TEXT SEGMENT:
::::

Retail segment revenues increased $0.8 million, or 15%, in the third
quarter and $0.8, or 6% in the nine-month period. The increases related to
sales of sports collectible products which were offset in part, by an internal
shift in the responsibility for certain international customers of athletic
equipment to the extracurricular segment.
Revenues from trademark licensing increased by $146,000 to $312,000 in the
third quarter and by $128,000 to $892,000 in the nine-month period.
Gross Profit
Gross profit for the third quarter of 2000 increased by 8% to $35.7
million from $32.9 million in the 1999 quarter and for the nine-month period
increased by 11% to $82.9 million in 2000 from $74.8 million in 1999. Gross
margin rates for the quarter decreased by 0.7 points to 40.5% in the third
quarter of 2000 from 41.2% in the third quarter of 1999. For the year-to-date
period, gross margin rates also decreased by 0.7 points, to 40.9% in the first
nine months of 2000 from 41.6% in the first nine months of 1999. While the
margin rate for the retail segment improved, this gain was offset by lower
margins in the substantially larger extracurricular segment.
Gross margin rates for the extracurricular segment decreased to 40.2% in
the third quarter of 2000 from 41.2% in the third quarter of 1999. For the
nine-month period the segment's margin rates decreased to 40.8% in 2000 from
41.7% in the first nine months of 1999. These decreases were largely due to a
shift in product mix, as a portion of the segment's revenue gains occurred in
product lines which carry below average margins. Margins from reconditioning
operations were also lower in 2000, as we continued to incur expenses from
facilities slated for closure while we brought our new, more-efficient
reconditioning facility online. While selling prices for extracurricular
products and services were generally higher, margins were also negatively
impacted by the sale of some discontinued Umbro products at a lower than normal
margins.
Gross margin rates for the retail segment increased to 40.9% in the third
quarter of 2000 from 38.4% in the third quarter of 1999. For the nine-month
period the segment's margin rates increased to 38.1% in 2000 from 36.2% in the
first nine months of 1999. These gains related to shifts in product mix as the
segment had revenue gains in product lines with above average margins and
decreases in sales of product lines with below average margins.
Selling, General and Administrative Expenses
Selling, general and administrative expenses increased to 24.2% of
revenues in the third quarter of 2000 from 23.6% in the third quarter of 1999,
primarily as a result of higher Internet spending in 2000 than in 1999.
Without the increased Internet costs our selling, general and administrative
expenses would have been 23.8% in the third quarter of 2000.
11
<PAGE> 12
For the nine-month period selling, general and administrative expenses
decreased as a percentage of revenues to 29.9% of revenues from 30.1% in the
first nine months of 1999. The year-to-date improvement is principally due to
the positive operating leverage which occurs as increased revenues more
efficiently absorb the fixed and relatively-fixed portions of expenses. The
year-to-date improvement was achieved in spite of higher Internet expenses than
last year and the costs of the canceled rights offering discussed in the
overview above. Without these increased costs our selling, general and
administrative expenses would have been 29.2% in the first nine months of 2000.

::::

PROVIDED INFORMATION:
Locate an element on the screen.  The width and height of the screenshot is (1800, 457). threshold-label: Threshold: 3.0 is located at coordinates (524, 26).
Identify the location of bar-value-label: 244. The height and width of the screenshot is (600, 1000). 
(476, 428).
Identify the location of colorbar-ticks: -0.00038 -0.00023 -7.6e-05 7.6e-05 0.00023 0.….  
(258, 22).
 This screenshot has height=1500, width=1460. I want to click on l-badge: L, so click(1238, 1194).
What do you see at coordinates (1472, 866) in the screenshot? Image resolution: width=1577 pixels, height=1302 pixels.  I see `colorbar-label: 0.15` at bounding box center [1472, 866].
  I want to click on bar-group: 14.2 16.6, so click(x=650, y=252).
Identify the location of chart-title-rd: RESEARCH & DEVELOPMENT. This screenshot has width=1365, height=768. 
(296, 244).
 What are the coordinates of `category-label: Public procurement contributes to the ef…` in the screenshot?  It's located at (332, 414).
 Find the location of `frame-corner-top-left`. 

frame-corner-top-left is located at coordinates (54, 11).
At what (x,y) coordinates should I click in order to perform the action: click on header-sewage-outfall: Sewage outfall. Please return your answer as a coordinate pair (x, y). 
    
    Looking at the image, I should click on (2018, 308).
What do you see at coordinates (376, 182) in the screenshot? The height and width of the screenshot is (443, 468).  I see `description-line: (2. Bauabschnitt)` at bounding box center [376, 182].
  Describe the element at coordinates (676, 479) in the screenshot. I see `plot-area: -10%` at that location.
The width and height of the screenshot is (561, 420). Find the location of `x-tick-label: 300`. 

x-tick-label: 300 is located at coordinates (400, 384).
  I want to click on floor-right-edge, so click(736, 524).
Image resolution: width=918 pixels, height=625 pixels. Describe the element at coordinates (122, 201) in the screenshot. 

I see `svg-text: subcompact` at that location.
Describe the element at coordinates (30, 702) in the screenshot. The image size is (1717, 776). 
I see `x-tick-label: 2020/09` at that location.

::::

ACTION ITEM:
Continue the financial report on 2000 revenues, margins and expenses, starting right after its final sentence.

EXPECTED OUTPUT:
Selling, general and administrative expenses rates for the extracurricular
segment increased to 22.1% of revenues in the third quarter of 2000 from 21.5%
in the third quarter of 1999. For the nine-month period the segment's selling,
general and administrative expenses decreased to 27.3% of revenues in 2000 from
28.0% in the first nine months of 1999. The year-to-date gains were due to
improved operating leverage as discussed in the preceding paragraph. The
increase during the quarter for the segment related to the timing of expenses
and revenue increases within the year-to-date period. Expenses were also
impacted by increased expenses related to Riddell's expansion in its team
sports uniform and studio dance lines.
Selling, general and administrative expenses rates for the retail segment
were 25.5% of revenues in the third quarter of 2000 in comparison to 25.6% in
the third quarter of 1999. For the nine-month period the segment's expense
rate increased to 32.2% in 2000 from 30.6% in the first nine months of 1999.
Higher marketing expenses resulted in an increase in the expense rate for the
year-to-date period.
Interest Expense
Interest expense increased by $0.4 million to $4.3 million in the third
quarter of 2000 from $3.9 million in the third quarter of 1999. For the nine-
month period ended September 30, 2000, interest expense increased by $0.8
million to $12.5 million from $11.7 million in the first nine months of 1999.
The increases for both the third quarter and nine-month periods related to
interest costs on our revolving line of credit which increased due to higher
outstanding indebtedness during the periods and increases in the prime and
Libor interest rates. Outstanding indebtedness increased in line with working
capital demands related to our line of Umbro-branded team soccer products,
which was still in its initial start-up phase in the early part of 1999, and
volume growth in other product lines.
Income Taxes
Operating results for the third quarter and first nine months 2000
included no income tax expense or credit because of our existing net operating
loss carryforwards, while a $905,000 tax charge was taken in the third quarter
of 1999, as discussed above.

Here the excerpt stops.